→ **About this exercise**: Find the line with "Register (401, 2136)". Repeat it and each line after it, exactly, down to the end of the records below.

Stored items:
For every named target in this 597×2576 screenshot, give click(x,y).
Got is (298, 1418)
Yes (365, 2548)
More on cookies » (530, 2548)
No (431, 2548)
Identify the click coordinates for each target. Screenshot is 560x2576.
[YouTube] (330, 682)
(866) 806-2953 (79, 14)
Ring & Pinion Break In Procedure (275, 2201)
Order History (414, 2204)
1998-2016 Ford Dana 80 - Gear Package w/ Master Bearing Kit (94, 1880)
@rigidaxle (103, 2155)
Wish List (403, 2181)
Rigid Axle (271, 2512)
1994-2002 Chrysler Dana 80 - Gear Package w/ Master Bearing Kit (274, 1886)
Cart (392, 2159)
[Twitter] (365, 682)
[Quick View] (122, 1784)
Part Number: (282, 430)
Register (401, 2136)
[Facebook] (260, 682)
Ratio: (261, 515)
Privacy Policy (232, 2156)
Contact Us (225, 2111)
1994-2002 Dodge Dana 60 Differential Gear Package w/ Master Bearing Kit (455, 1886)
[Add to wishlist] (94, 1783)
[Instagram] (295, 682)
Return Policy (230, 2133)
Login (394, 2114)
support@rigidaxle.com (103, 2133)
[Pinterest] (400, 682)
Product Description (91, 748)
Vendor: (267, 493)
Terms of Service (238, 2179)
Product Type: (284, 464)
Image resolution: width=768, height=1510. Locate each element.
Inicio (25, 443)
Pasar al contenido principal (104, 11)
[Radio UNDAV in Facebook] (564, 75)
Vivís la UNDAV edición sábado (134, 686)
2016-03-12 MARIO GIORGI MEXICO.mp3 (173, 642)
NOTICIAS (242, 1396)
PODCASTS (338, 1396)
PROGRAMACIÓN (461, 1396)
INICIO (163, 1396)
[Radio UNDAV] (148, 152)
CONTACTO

→ **Solution**:
Register (401, 2136)
[Facebook] (260, 682)
Ratio: (261, 515)
Privacy Policy (232, 2156)
Contact Us (225, 2111)
1994-2002 Dodge Dana 60 Differential Gear Package w/ Master Bearing Kit (455, 1886)
[Add to wishlist] (94, 1783)
[Instagram] (295, 682)
Return Policy (230, 2133)
Login (394, 2114)
support@rigidaxle.com (103, 2133)
[Pinterest] (400, 682)
Product Description (91, 748)
Vendor: (267, 493)
Terms of Service (238, 2179)
Product Type: (284, 464)
Image resolution: width=768, height=1510. Locate each element.
Inicio (25, 443)
Pasar al contenido principal (104, 11)
[Radio UNDAV in Facebook] (564, 75)
Vivís la UNDAV edición sábado (134, 686)
2016-03-12 MARIO GIORGI MEXICO.mp3 (173, 642)
NOTICIAS (242, 1396)
PODCASTS (338, 1396)
PROGRAMACIÓN (461, 1396)
INICIO (163, 1396)
[Radio UNDAV] (148, 152)
CONTACTO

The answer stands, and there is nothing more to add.